The most characteristic feature of "compassionate" conservatism is
that it is not compassionate at all and, therefore, not Christian at all. It is
simply Judeo-Roman fundamentalism reborn in corporate cathedrals. The egregious
corruption of Enron now provides an exemplar of self-righteous corporate
America at its worst. After 18 months, the Bush Administration has still failed
to bring the Enron criminals to justice, simply because these are Bush's kind
of people, religious criminals who can do no wrong in the eyes of a god which
they make in their own image.
It is simply the case that religion and conservative politics have gone hand in
hand from the beginning, and the historical evidence would have it that
whenever religion and politics have one voice there is hell to pay for it.
Western religions, birthed during Biblical eras of conquering despotism, have
always provided sanctuary and support for despotic regimes, from Roman
Imperialism through European Colonialism to American crony Capitalism.
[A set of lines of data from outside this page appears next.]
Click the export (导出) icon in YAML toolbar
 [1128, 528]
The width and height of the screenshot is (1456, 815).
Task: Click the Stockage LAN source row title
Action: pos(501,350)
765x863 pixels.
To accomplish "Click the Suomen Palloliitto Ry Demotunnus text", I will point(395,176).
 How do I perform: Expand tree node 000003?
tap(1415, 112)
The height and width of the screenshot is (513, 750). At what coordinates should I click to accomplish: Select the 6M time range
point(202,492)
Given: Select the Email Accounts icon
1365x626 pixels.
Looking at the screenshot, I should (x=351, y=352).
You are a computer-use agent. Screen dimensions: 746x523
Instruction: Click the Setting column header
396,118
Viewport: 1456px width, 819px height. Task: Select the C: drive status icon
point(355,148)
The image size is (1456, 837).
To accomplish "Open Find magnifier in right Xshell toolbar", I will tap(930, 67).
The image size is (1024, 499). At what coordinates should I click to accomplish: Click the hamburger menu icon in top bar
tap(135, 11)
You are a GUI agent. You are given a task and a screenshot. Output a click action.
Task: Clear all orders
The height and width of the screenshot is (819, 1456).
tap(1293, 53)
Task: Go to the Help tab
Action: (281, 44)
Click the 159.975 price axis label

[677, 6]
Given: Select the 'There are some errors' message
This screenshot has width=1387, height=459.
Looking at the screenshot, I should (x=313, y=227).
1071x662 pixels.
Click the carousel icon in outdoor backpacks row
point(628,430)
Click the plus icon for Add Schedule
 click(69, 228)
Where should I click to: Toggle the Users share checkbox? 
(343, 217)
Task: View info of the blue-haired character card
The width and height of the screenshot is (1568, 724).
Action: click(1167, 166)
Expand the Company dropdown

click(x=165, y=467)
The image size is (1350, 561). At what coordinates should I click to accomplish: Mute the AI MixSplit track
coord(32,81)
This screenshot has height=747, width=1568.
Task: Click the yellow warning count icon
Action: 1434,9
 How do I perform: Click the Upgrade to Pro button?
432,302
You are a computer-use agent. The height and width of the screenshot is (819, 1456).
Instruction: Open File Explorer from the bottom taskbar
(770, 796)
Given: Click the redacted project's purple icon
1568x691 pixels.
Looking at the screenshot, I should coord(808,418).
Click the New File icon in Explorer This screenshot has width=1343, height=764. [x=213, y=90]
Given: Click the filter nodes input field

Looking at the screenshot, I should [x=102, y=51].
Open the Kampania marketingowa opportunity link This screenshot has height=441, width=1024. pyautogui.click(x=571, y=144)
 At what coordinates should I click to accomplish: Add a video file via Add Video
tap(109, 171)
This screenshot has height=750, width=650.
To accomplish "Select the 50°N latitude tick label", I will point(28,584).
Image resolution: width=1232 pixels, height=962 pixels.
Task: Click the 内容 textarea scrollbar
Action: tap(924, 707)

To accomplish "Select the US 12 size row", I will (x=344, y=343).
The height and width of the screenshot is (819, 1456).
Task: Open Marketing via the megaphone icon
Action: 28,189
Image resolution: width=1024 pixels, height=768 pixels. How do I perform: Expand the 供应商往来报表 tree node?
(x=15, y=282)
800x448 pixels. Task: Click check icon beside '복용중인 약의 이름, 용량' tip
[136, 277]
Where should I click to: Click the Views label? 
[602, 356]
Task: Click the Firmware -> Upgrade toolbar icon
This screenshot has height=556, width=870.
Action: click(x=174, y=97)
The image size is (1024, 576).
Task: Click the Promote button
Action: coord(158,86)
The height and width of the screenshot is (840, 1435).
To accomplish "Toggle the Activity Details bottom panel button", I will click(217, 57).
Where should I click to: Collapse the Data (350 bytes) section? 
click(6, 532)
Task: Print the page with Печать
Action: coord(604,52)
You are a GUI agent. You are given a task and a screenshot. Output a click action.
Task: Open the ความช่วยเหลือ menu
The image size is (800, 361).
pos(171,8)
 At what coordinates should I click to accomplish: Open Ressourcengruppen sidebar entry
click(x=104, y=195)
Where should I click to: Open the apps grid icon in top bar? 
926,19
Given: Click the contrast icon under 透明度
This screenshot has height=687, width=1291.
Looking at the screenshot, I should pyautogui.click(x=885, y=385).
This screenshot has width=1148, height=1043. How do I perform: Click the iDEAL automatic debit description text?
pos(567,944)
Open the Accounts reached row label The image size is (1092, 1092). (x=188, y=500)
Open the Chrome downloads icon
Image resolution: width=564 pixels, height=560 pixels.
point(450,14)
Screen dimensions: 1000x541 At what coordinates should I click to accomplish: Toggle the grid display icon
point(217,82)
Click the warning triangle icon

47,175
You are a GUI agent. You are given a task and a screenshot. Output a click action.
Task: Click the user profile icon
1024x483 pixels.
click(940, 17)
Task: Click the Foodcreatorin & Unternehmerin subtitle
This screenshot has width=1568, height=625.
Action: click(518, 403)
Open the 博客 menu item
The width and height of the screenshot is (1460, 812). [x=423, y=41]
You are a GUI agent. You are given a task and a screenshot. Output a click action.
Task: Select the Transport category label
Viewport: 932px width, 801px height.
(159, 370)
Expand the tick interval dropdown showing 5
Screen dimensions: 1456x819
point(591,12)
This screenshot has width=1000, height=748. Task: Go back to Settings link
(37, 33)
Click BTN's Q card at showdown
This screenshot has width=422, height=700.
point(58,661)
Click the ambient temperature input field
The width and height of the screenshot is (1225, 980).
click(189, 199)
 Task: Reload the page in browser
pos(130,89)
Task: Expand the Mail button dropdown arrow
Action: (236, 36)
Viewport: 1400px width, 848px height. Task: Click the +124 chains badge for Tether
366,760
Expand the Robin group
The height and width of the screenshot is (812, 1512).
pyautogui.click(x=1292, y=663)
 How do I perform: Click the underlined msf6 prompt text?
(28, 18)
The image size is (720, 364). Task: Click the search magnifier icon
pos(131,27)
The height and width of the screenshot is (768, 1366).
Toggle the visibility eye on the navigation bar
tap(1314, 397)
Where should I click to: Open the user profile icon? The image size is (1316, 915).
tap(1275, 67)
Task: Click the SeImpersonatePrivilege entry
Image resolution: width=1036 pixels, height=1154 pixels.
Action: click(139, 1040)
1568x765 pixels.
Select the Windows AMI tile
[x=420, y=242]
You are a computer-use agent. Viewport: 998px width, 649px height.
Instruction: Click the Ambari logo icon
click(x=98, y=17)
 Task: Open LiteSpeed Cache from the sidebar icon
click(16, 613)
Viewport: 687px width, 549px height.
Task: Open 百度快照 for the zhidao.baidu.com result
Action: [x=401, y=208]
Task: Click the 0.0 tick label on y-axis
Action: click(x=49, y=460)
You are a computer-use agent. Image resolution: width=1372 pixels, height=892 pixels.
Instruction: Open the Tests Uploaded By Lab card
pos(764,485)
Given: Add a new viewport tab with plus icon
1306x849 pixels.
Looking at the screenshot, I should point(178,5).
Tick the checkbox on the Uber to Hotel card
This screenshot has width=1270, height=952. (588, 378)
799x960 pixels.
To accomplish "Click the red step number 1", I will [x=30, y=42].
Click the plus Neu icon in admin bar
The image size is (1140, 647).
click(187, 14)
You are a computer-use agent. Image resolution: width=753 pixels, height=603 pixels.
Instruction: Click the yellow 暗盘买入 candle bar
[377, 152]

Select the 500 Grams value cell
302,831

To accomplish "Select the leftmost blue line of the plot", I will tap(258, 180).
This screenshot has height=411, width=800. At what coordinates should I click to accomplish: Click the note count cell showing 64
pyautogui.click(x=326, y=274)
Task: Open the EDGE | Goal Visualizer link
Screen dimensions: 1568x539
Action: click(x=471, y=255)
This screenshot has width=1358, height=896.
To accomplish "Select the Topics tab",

The
overt arrogance of the Bush Administration when moving into the White House, as
if bearing a mandate from their god when it didn't even have a mandate from the
people, is a well-documented piece of history, reflecting the belligerent
mindset of "compassionate" conservatism.
By now, the Bush Administration, on behalf of the American people, has
essentially let the entire world know who wants to be boss. It has accomplished
this by dictating exclusionary doctrine, abandoning international treaties,
snubbing the European democracies, declaring unprovoked war on Iraq, and
fueling both the national deficit and class warfare by pandering to the rich at
the expense of working people. The basis for this belligerence (and that is all
it is) is a self-assigned moral transcendence over the people and the law, a
transcendence rooted in fundamentalist religion and the Judeo-Roman tradition
of absolute and infallible authority.
Make no mistake, people. The unfolding US-driven war on Iraq is many things
aside from being unprovoked and immoral. It is a global religious war and,
therefore, a millennial war, the most historically significant war since the
emergence of nascent Christianity as a rejection of vengeance-based morality,
absolute legalism and marketplace values. This is true because it is
fundamentalist Western religion and crony capitalism that are now being
discredited in the eyes of the world.
This is not a war between democratic citizens and religious fanatics; it is a
war between religious fanatics -those in the White House and those without a
house. It is a war between those with the most devastating military on earth
and those with no obvious military at all. It is a war between western
"christianity" (Judeo-Romanism) and Islamism, certainly to be joined
by Judaism, in fulfillment of bin Laden's apocalyptic dreams.
So, as we stand on the edge of the abyss, we also stand on the threshold of a
dream. The elimination of self-righteous fundamentalist religion and crony
capitalism from the political arena (the "end of time" for these
despotic world views) will open the doors to a global democracy and a political
philosophy based in compassion (the "second coming"), as Jefferson
intended first time around.
Copyright © 2003 by the News Insider and Gerry Lower
Dr. Gerry Lower lives in Keystone, South Dakota. He is published in the areas
of molecular pathology/oncology/epidemiology, medical theory/philosophy/ethics,
and global philosophy and ethics. Gerry has recently returned from Ukraine
where he presented several papers on the values of science and democracy at the
Kiev Medical Academy. His primary concern is the development of a
rigorously-definable global philosophy and ethics suitable for a global
democracy.
[1] The Polarization of American Politics, Keith Poole and Howard Rosenthal.
[2] Growing Apart: The Mathematical Evidence for Congress' Growing
Polarization, Jordon Ellenberg, December 26, 2001, Slate Magazine.
[3] America the Polarized, Paul Krugman, January 4, 2002, The New York Times.